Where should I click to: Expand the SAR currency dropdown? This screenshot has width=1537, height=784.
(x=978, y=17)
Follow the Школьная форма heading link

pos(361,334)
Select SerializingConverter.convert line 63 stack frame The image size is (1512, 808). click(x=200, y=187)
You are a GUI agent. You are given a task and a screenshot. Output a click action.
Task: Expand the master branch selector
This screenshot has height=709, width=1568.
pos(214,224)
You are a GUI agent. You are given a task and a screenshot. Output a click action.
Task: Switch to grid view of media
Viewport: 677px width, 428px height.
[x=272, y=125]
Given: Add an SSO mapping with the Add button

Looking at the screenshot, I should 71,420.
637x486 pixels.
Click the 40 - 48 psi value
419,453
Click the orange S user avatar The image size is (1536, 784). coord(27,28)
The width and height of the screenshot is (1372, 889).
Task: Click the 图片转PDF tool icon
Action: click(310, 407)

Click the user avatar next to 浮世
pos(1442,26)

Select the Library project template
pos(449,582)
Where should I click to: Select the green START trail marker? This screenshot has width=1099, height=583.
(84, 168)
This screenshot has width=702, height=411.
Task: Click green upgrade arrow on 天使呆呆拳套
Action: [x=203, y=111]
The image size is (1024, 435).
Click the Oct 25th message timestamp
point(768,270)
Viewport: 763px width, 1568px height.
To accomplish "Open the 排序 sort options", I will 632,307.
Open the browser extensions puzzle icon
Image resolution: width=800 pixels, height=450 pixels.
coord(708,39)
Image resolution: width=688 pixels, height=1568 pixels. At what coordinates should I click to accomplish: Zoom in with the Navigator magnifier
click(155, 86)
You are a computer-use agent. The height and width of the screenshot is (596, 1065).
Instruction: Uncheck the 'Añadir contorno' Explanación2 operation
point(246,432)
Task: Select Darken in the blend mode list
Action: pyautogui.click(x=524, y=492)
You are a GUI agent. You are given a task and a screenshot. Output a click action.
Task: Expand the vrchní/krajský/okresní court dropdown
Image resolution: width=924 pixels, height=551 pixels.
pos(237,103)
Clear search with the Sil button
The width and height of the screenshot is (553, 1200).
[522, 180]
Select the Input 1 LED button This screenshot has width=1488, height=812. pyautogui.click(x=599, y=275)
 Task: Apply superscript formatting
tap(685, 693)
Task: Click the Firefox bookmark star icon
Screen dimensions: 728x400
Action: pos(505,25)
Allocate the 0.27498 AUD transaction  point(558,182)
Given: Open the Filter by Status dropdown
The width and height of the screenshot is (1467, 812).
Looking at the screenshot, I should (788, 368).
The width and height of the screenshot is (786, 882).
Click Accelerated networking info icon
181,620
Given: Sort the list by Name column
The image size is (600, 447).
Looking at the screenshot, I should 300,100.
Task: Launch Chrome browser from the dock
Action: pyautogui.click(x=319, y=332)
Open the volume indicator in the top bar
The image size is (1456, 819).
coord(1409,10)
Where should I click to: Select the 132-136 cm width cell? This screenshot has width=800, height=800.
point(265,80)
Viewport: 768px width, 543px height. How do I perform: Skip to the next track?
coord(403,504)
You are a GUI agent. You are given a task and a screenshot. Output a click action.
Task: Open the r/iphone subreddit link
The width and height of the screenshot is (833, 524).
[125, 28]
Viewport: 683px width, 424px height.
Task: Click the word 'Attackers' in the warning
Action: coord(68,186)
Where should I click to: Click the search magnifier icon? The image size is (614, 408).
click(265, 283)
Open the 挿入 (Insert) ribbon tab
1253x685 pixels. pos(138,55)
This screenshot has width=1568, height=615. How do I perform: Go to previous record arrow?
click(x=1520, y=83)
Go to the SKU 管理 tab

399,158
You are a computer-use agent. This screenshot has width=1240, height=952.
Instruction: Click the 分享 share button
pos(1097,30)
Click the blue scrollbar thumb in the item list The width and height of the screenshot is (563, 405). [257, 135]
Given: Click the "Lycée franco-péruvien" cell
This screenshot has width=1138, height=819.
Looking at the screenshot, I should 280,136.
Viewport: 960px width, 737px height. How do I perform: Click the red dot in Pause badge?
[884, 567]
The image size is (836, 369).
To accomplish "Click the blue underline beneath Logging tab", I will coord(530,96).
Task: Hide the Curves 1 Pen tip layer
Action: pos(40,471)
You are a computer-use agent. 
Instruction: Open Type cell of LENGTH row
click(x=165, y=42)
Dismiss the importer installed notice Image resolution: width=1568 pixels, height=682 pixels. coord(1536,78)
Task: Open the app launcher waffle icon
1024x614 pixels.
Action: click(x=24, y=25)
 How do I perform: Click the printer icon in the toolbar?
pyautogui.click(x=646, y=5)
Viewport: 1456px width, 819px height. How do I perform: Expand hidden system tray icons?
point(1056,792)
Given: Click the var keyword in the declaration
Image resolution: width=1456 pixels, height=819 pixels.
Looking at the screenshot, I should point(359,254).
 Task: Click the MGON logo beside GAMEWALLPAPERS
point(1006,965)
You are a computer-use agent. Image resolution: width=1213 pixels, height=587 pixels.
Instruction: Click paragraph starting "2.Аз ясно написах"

◆ What to produce ◆
Write these lines out as a JSON list of strings, giving each line its own string and leaving out blank lines.

◆ Answer to this exercise ◆
[
  "Where should I click to: Expand the SAR currency dropdown? This screenshot has width=1537, height=784.",
  "(x=978, y=17)",
  "Follow the Школьная форма heading link",
  "pos(361,334)",
  "Select SerializingConverter.convert line 63 stack frame The image size is (1512, 808). click(x=200, y=187)",
  "You are a GUI agent. You are given a task and a screenshot. Output a click action.",
  "Task: Expand the master branch selector",
  "This screenshot has height=709, width=1568.",
  "pos(214,224)",
  "You are a GUI agent. You are given a task and a screenshot. Output a click action.",
  "Task: Switch to grid view of media",
  "Viewport: 677px width, 428px height.",
  "[x=272, y=125]",
  "Given: Add an SSO mapping with the Add button",
  "Looking at the screenshot, I should 71,420.",
  "637x486 pixels.",
  "Click the 40 - 48 psi value",
  "419,453",
  "Click the orange S user avatar The image size is (1536, 784). coord(27,28)",
  "The width and height of the screenshot is (1372, 889).",
  "Task: Click the 图片转PDF tool icon",
  "Action: click(310, 407)",
  "Click the user avatar next to 浮世",
  "pos(1442,26)",
  "Select the Library project template",
  "pos(449,582)",
  "Where should I click to: Select the green START trail marker? This screenshot has width=1099, height=583.",
  "(84, 168)",
  "This screenshot has width=702, height=411.",
  "Task: Click green upgrade arrow on 天使呆呆拳套",
  "Action: [x=203, y=111]",
  "The image size is (1024, 435).",
  "Click the Oct 25th message timestamp",
  "point(768,270)",
  "Viewport: 763px width, 1568px height.",
  "To accomplish \"Open the 排序 sort options\", I will 632,307.",
  "Open the browser extensions puzzle icon",
  "Image resolution: width=800 pixels, height=450 pixels.",
  "coord(708,39)",
  "Image resolution: width=688 pixels, height=1568 pixels. At what coordinates should I click to accomplish: Zoom in with the Navigator magnifier",
  "click(155, 86)",
  "You are a computer-use agent. The height and width of the screenshot is (596, 1065).",
  "Instruction: Uncheck the 'Añadir contorno' Explanación2 operation",
  "point(246,432)",
  "Task: Select Darken in the blend mode list",
  "Action: pyautogui.click(x=524, y=492)",
  "You are a GUI agent. You are given a task and a screenshot. Output a click action.",
  "Task: Expand the vrchní/krajský/okresní court dropdown",
  "Image resolution: width=924 pixels, height=551 pixels.",
  "pos(237,103)",
  "Clear search with the Sil button",
  "The width and height of the screenshot is (553, 1200).",
  "[522, 180]",
  "Select the Input 1 LED button This screenshot has width=1488, height=812. pyautogui.click(x=599, y=275)",
  " Task: Apply superscript formatting",
  "tap(685, 693)",
  "Task: Click the Firefox bookmark star icon",
  "Screen dimensions: 728x400",
  "Action: pos(505,25)",
  "Allocate the 0.27498 AUD transaction  point(558,182)",
  "Given: Open the Filter by Status dropdown",
  "The width and height of the screenshot is (1467, 812).",
  "Looking at the screenshot, I should (788, 368).",
  "The width and height of the screenshot is (786, 882).",
  "Click Accelerated networking info icon",
  "181,620",
  "Given: Sort the list by Name column",
  "The image size is (600, 447).",
  "Looking at the screenshot, I should 300,100.",
  "Task: Launch Chrome browser from the dock",
  "Action: pyautogui.click(x=319, y=332)",
  "Open the volume indicator in the top bar",
  "The image size is (1456, 819).",
  "coord(1409,10)",
  "Where should I click to: Select the 132-136 cm width cell? This screenshot has width=800, height=800.",
  "point(265,80)",
  "Viewport: 768px width, 543px height. How do I perform: Skip to the next track?",
  "coord(403,504)",
  "You are a GUI agent. You are given a task and a screenshot. Output a click action.",
  "Task: Open the r/iphone subreddit link",
  "The width and height of the screenshot is (833, 524).",
  "[125, 28]",
  "Viewport: 683px width, 424px height.",
  "Task: Click the word 'Attackers' in the warning",
  "Action: coord(68,186)",
  "Where should I click to: Click the search magnifier icon? The image size is (614, 408).",
  "click(265, 283)",
  "Open the 挿入 (Insert) ribbon tab",
  "1253x685 pixels. pos(138,55)",
  "This screenshot has width=1568, height=615. How do I perform: Go to previous record arrow?",
  "click(x=1520, y=83)",
  "Go to the SKU 管理 tab",
  "399,158",
  "You are a computer-use agent. This screenshot has width=1240, height=952.",
  "Instruction: Click the 分享 share button",
  "pos(1097,30)",
  "Click the blue scrollbar thumb in the item list The width and height of the screenshot is (563, 405). [257, 135]",
  "Given: Click the \"Lycée franco-péruvien\" cell",
  "This screenshot has width=1138, height=819.",
  "Looking at the screenshot, I should 280,136.",
  "Viewport: 960px width, 737px height. How do I perform: Click the red dot in Pause badge?",
  "[884, 567]",
  "The image size is (836, 369).",
  "To accomplish \"Click the blue underline beneath Logging tab\", I will coord(530,96).",
  "Task: Hide the Curves 1 Pen tip layer",
  "Action: pos(40,471)",
  "You are a computer-use agent. ",
  "Instruction: Open Type cell of LENGTH row",
  "click(x=165, y=42)",
  "Dismiss the importer installed notice Image resolution: width=1568 pixels, height=682 pixels. coord(1536,78)",
  "Task: Open the app launcher waffle icon",
  "1024x614 pixels.",
  "Action: click(x=24, y=25)",
  " How do I perform: Click the printer icon in the toolbar?",
  "pyautogui.click(x=646, y=5)",
  "Viewport: 1456px width, 819px height. How do I perform: Expand hidden system tray icons?",
  "point(1056,792)",
  "Given: Click the var keyword in the declaration",
  "Image resolution: width=1456 pixels, height=819 pixels.",
  "Looking at the screenshot, I should point(359,254).",
  " Task: Click the MGON logo beside GAMEWALLPAPERS",
  "point(1006,965)",
  "You are a computer-use agent. Image resolution: width=1213 pixels, height=587 pixels.",
  "Instruction: Click paragraph starting \"2.Аз ясно написах\""
]